Fast-growing technology companies would be allowed to float as little as 10 per cent of their business on the London Stock Exchange under proposals being weighed up by Downing Street.
Senior figures in the government have given their backing to the proposals which would ease for the technology sector the current requirement that at least 25 per cent of the shares of a listed company be freely tradeable.
The government is keen to avoid losing technology IPOs (explain this) to the US after a drought of such deals in the UK. There have been no technology IPOs on London’s main market since early 2010.
Officials are looking for inspiration to the US JumpStart our Business StartUps (Jobs) Act passed earlier this year, which cut the so-called minimum free float requirement for tradeable shares.
However, any similar move is likely to attract opposition from many institutional investors.
Groups as the Association of British Insurers and the National Association of Pension Funds believe small free-floats can lead to increased volatility in a company’s shares by reducing trading liquidity and make controlling shareholders too dominant at the expense of minority investors.
The FSA (Financial Services Authority) closed a consultation on IPOs earlier this year and is poised to announce its conclusions within weeks. A Downing Street official said that the proposals to cut the listing requirement were being examined separately but could be “wrapped into the process” subsequently.

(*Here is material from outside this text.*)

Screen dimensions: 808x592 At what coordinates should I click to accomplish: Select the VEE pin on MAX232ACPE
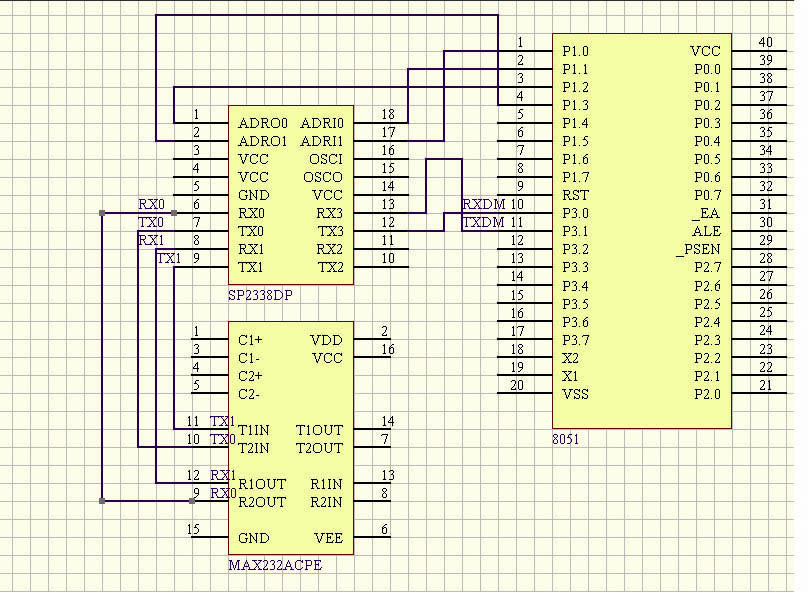pos(328,538)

However, the proposals could face hurdles as the current requirement was set up as a result of EU guidelines, although some flexibility has been allowed in the past.
The FTSE Group is currently tightening entry rules compelling companies to have a free float of at least 25 per cent for them to be allowed in its main market indices. Those rules came into force in January for new flotations while listed companies have until January 2014 to comply.
Index Ventures, one of the UK’s most successful venture capital companies, has been lobbying for changes to the UK IPO rules with partner Robin Klein calling for the minimum free float requirement on the main market to be dropped to 10 per cent in line with Nasdaq.
There is a growing backlog of UK-based, venture-backed technology companies, such as Just Eat, Wonga, King.com and Moshi Monsters, which are becoming big enough to consider a stock market listing.
Aim, the LSE’s junior market, has no free float requirements but many technology companies would prefer a main market listing.
Many European technology businesses are opting to list on Nasdaq rather than on the LSE. Avast, the Czech Republic-based antivirus software company, for example, considered London but ultimately took the business to Nasdaq.
QlikTech, a Swedish business intelligence company, similarly listed in the US after deciding that a listing closer to home was unattractive. The UK market could be losing companies collectively worth tens of billions of pounds if the trend continues.
MySQL, Skype, Playfish, and Lovefilm are all successful European technology businesses that considered but never managed an IPO before being bought by US rivals.
However, not all technology entrepreneurs support the idea as some believe that it is not the float size that is the problem, but a lack of understanding of technology among UK investors, and a lack of quality companies coming to market.
Much of the debate about minimum listings in recent years has revolved around whether the requirement is currently too low rather than too high.
Concerns about corporate governance, particularly at some overseas mining groups, has touched on whether shareholders have been unable to influence management because they only own a fraction of the company.
In its consultation the FSA recognized the debate, citing stakeholders who were concerned that free float requirements should be used to assure effective governance arrangements. The City watchdog said that the requirements had been introduced to maintain liquidity rather than to control governance issues.
However, the paper said that consideration could be given to enhancing the rights of minority shareholders by letting them veto certain resolutions or even letting minority shareholders determine a company’s governance arrangements.
The FSA refused to comment on Thursday.